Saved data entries
+ + +

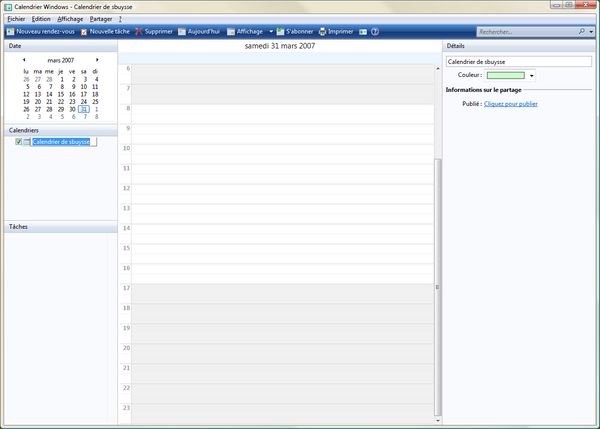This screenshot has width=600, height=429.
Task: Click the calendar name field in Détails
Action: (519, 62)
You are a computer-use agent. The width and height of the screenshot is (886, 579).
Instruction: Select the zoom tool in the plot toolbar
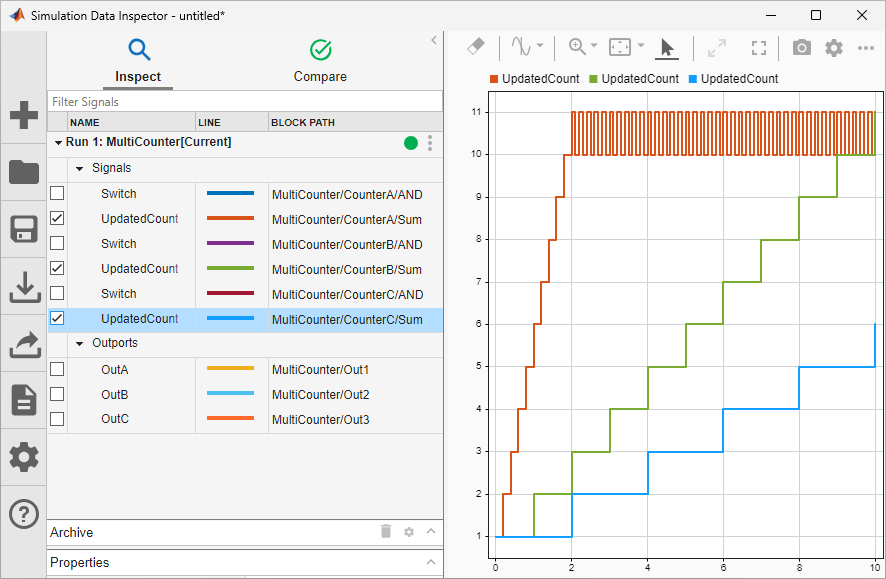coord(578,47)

+ + +

**REQUIRED WORK**. Set down again, exactly, the lines from the one with "You are a computer-use" to the last line of the data, both included and pictures excluded.

**EXERCISE OUTPUT**.
You are a computer-use agent. The width and height of the screenshot is (886, 579).
Instruction: Select the zoom tool in the plot toolbar
coord(578,47)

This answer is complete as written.